((

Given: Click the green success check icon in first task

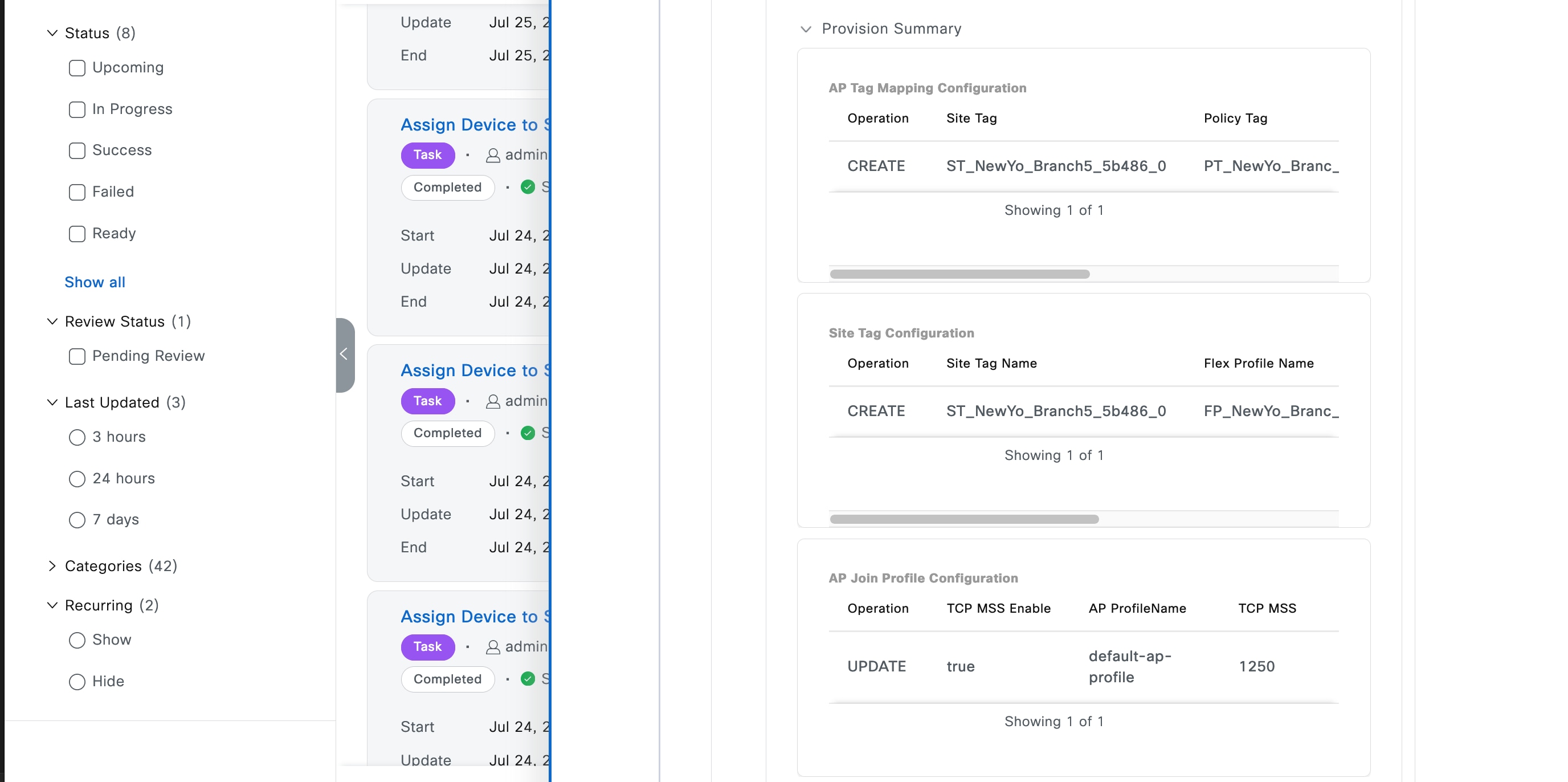Looking at the screenshot, I should pyautogui.click(x=528, y=187).
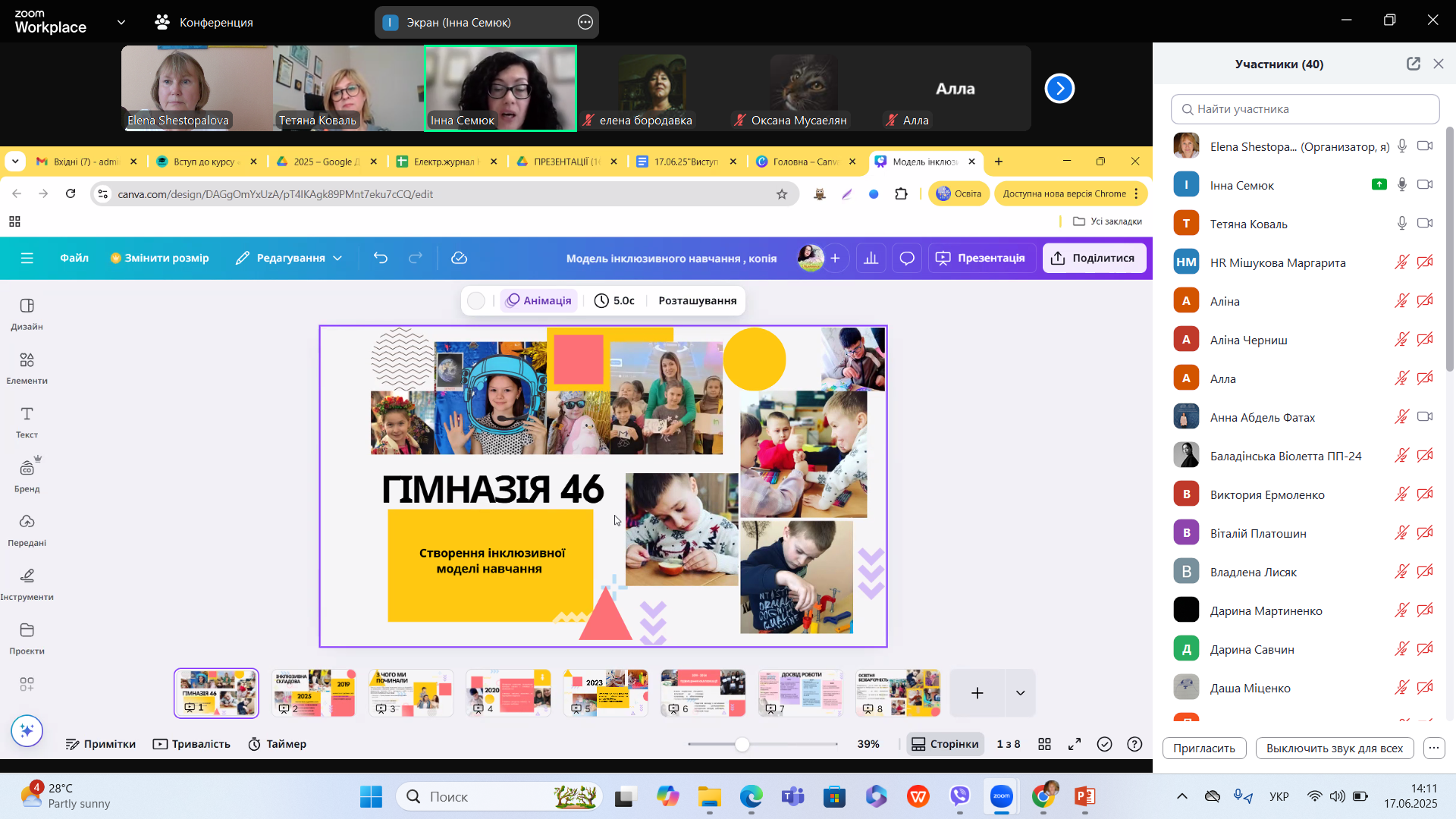This screenshot has height=819, width=1456.
Task: Click the zoom level slider handle
Action: (742, 744)
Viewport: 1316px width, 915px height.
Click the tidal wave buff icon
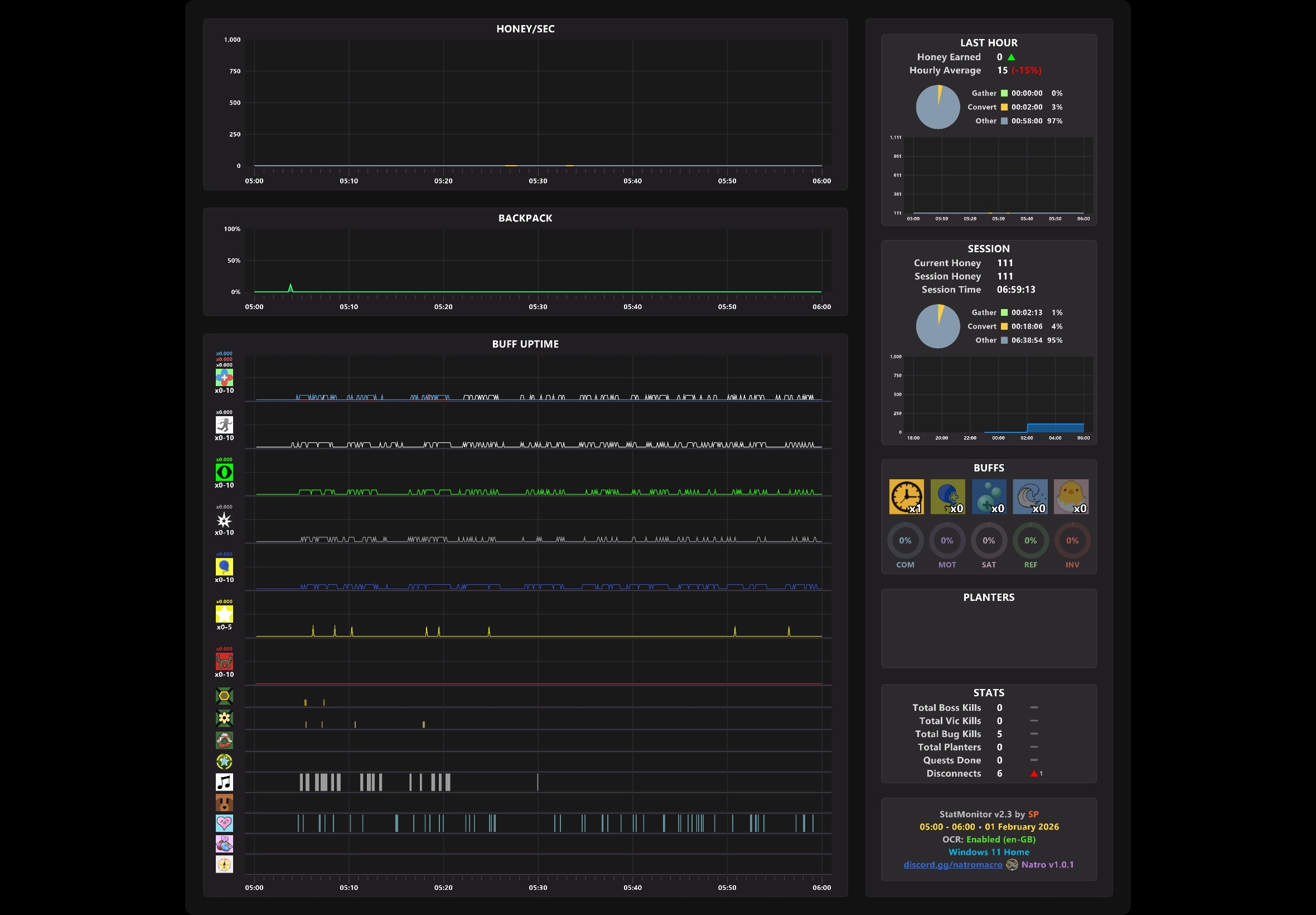pos(1030,497)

))

▶ _What the exercise asks_:
Leaving the pictures behind, return every line above exactly.

▶ _Response to this task_:
Given: Click the green success check icon in first task

Looking at the screenshot, I should pyautogui.click(x=528, y=187).
This screenshot has height=819, width=1456.
Task: Click the zoom level slider handle
Action: (742, 744)
Viewport: 1316px width, 915px height.
Click the tidal wave buff icon
pos(1030,497)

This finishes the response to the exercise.